--- START ---
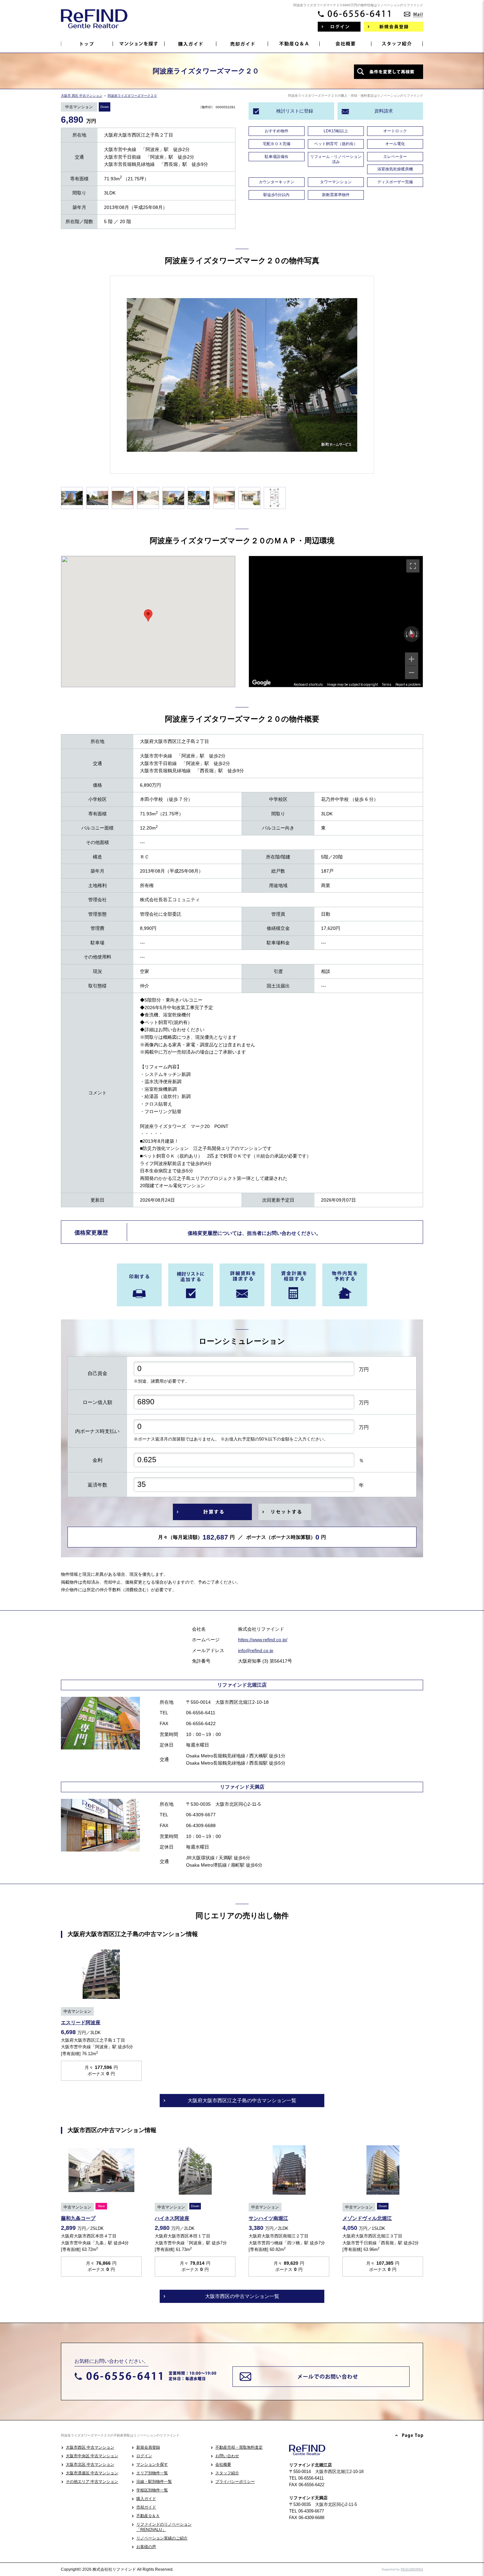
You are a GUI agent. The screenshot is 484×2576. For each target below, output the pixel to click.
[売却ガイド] (242, 43)
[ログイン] (339, 27)
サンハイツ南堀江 (268, 2218)
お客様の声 (146, 2546)
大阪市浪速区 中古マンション (92, 2473)
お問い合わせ (227, 2456)
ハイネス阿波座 (172, 2218)
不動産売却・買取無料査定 (239, 2447)
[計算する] (212, 1512)
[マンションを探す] (139, 43)
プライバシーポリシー (235, 2481)
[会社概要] (345, 43)
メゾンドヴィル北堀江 (367, 2218)
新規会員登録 (148, 2447)
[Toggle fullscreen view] (412, 566)
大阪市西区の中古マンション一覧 (242, 2296)
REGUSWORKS (412, 2569)
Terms (386, 684)
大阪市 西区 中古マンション (81, 95)
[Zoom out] (411, 672)
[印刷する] (139, 1284)
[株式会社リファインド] (94, 23)
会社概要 (223, 2464)
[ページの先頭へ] (409, 2436)
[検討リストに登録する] (190, 1284)
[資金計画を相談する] (293, 1284)
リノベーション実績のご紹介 (162, 2538)
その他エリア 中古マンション (92, 2481)
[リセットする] (284, 1512)
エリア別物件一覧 (152, 2473)
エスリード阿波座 (80, 2022)
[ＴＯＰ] (87, 43)
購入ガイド (146, 2498)
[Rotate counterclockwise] (406, 634)
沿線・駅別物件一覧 (154, 2481)
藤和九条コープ (78, 2218)
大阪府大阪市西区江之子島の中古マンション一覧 (242, 2100)
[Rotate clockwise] (417, 634)
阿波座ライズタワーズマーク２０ (132, 95)
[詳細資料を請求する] (242, 1284)
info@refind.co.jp (255, 1650)
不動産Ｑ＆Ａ (148, 2515)
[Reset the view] (411, 634)
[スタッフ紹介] (397, 43)
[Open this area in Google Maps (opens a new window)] (261, 682)
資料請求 (383, 111)
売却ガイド (146, 2507)
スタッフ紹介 (227, 2473)
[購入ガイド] (190, 43)
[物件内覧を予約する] (344, 1284)
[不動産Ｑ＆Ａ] (294, 43)
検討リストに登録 (294, 111)
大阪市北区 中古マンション (90, 2464)
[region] (336, 621)
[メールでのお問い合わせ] (413, 12)
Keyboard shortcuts (308, 684)
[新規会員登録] (393, 27)
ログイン (144, 2456)
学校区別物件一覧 (152, 2490)
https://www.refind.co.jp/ (262, 1639)
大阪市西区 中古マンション (90, 2447)
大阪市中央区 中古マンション (92, 2456)
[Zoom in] (411, 659)
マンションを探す (152, 2464)
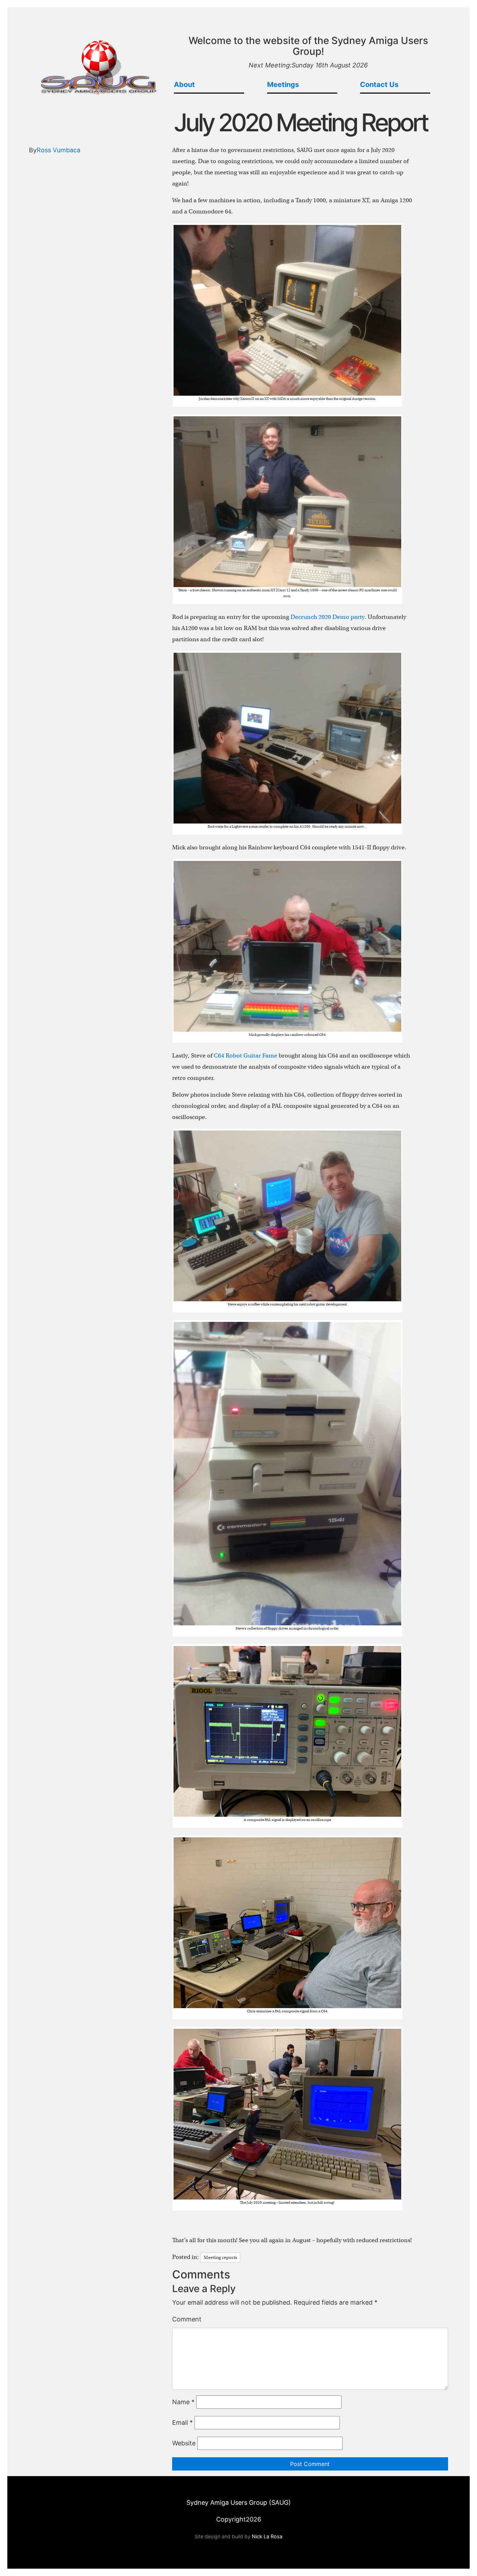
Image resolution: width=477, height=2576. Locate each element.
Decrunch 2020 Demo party (328, 617)
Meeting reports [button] (220, 2257)
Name (183, 2402)
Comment (186, 2319)
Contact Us (379, 84)
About (184, 84)
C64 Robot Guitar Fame (245, 1055)
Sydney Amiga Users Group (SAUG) (238, 2502)
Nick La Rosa (267, 2536)
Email (182, 2422)
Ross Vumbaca (58, 150)
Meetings (283, 84)
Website (184, 2443)
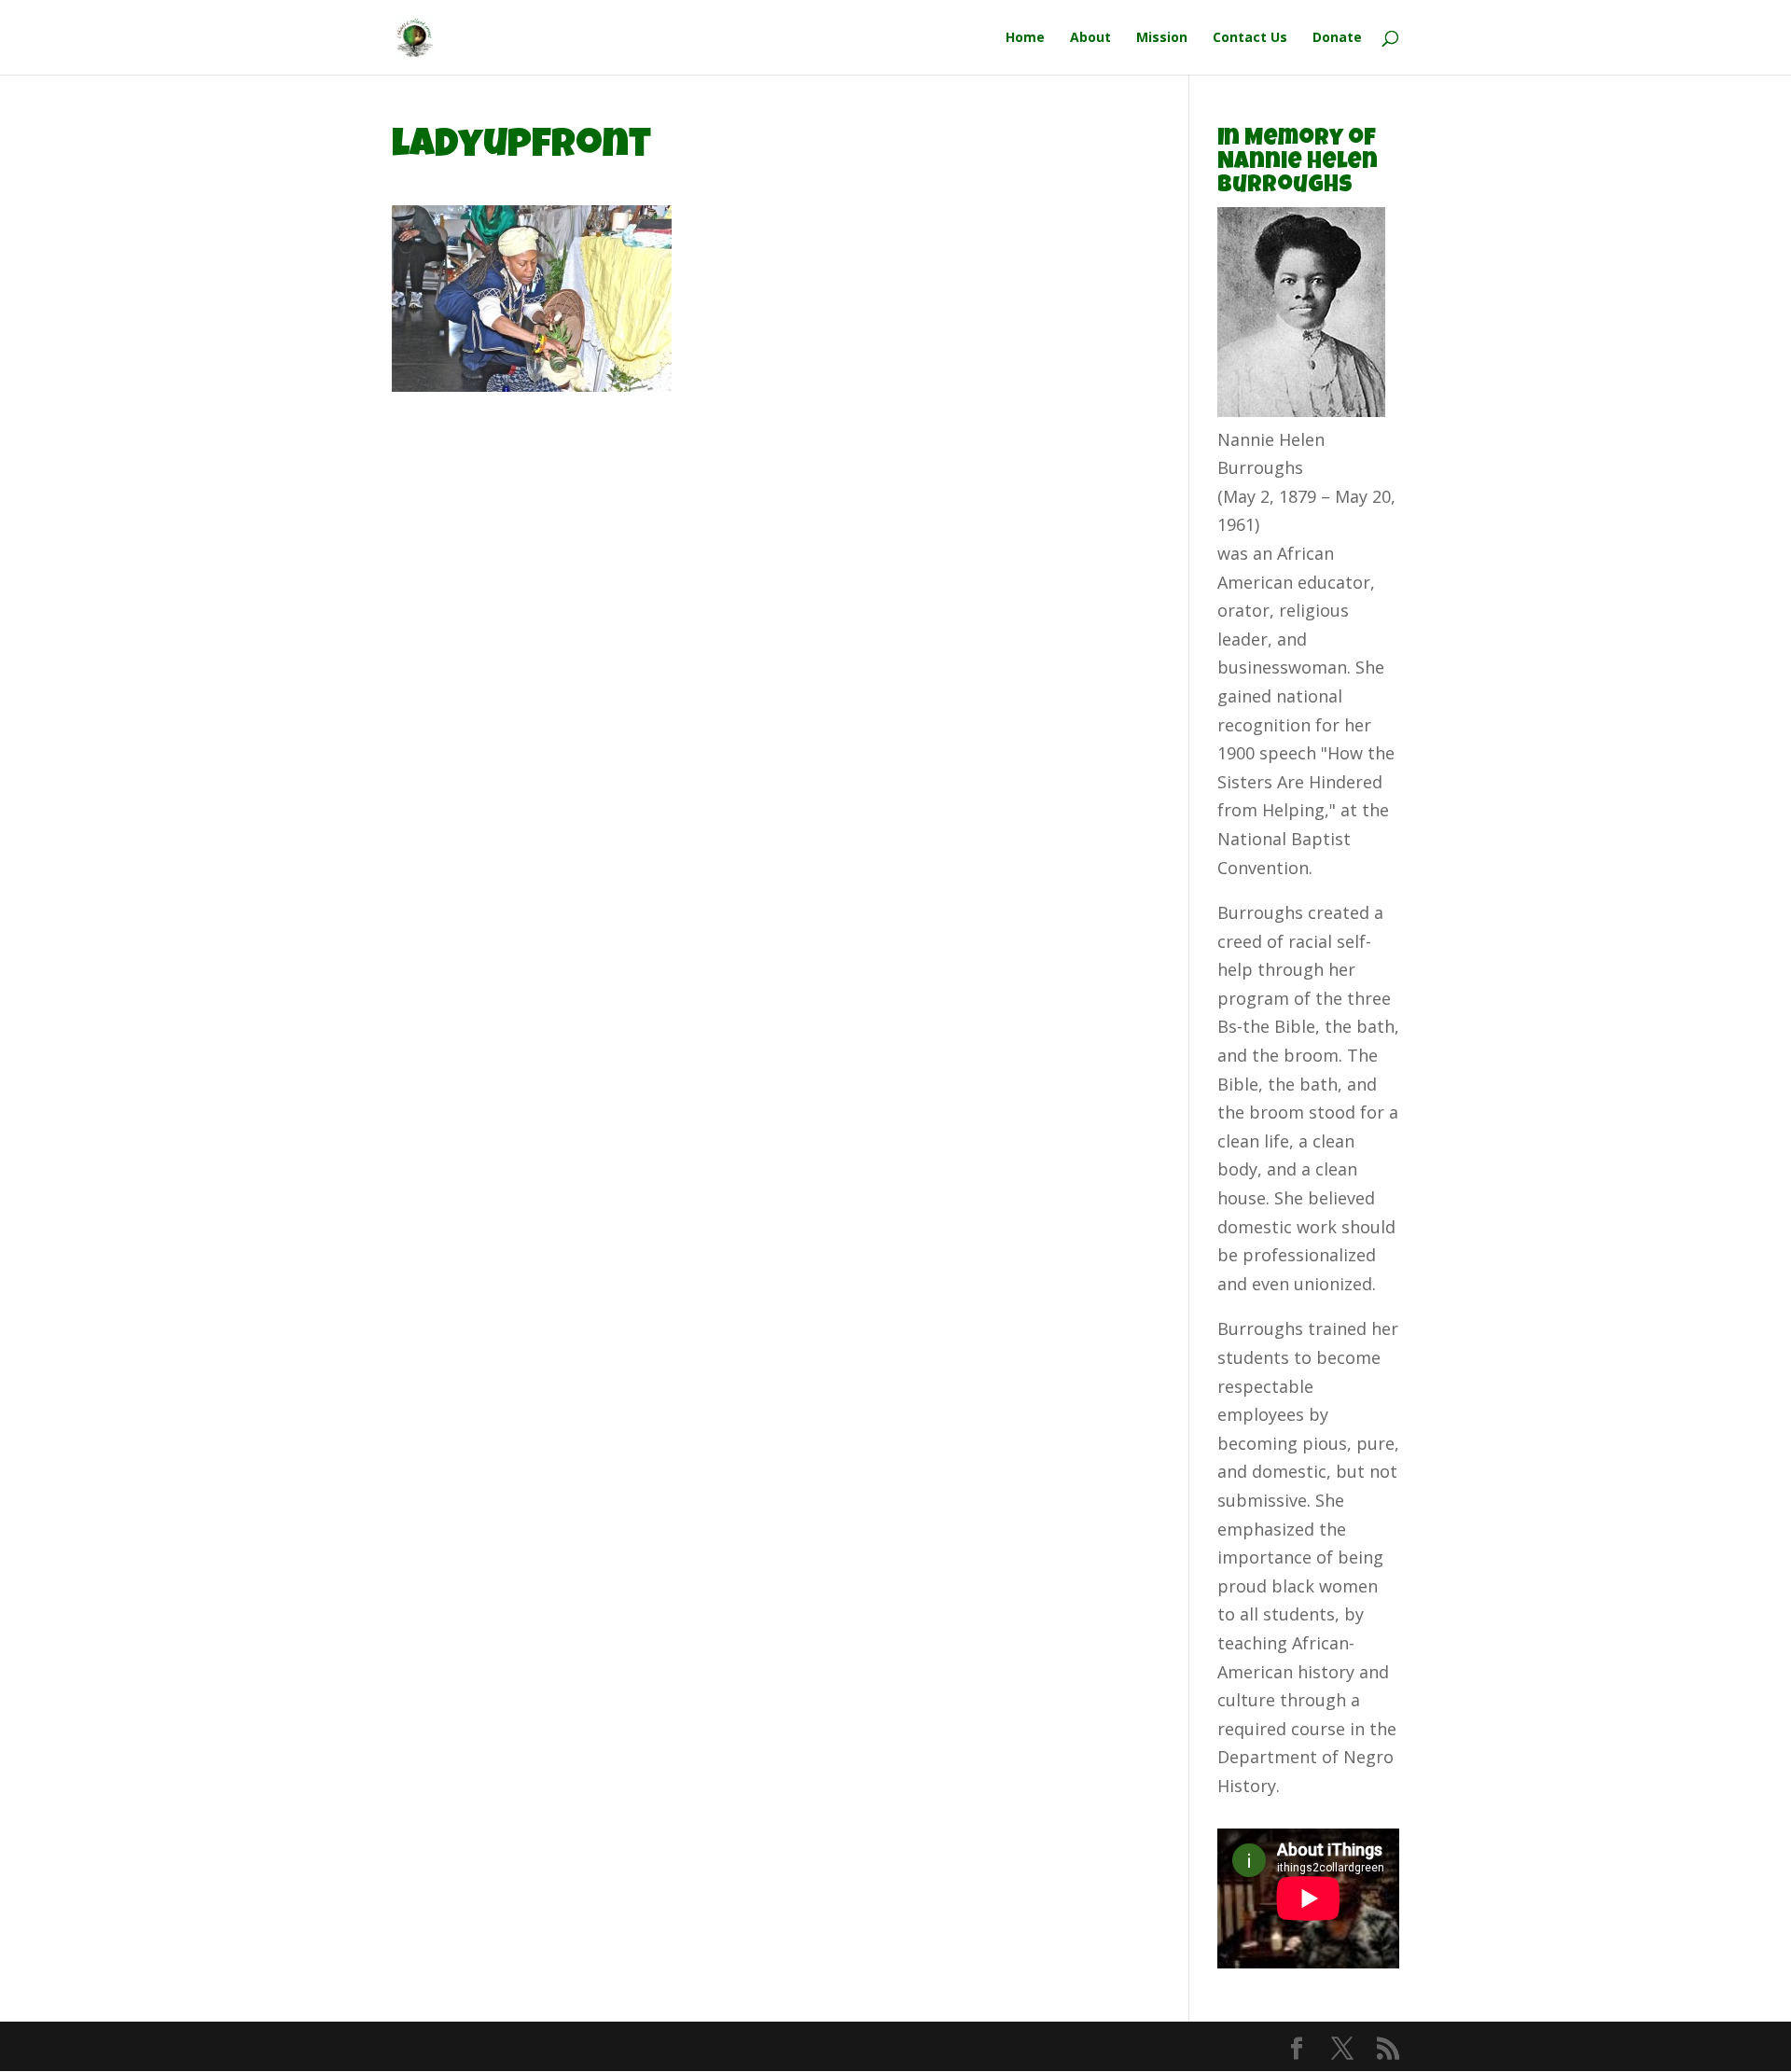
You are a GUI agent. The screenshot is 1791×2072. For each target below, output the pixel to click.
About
--- END ---
[What you have to do]
Looking at the listing above, count the lines that contain "target" and give nothing but the number.

[Written answer]
2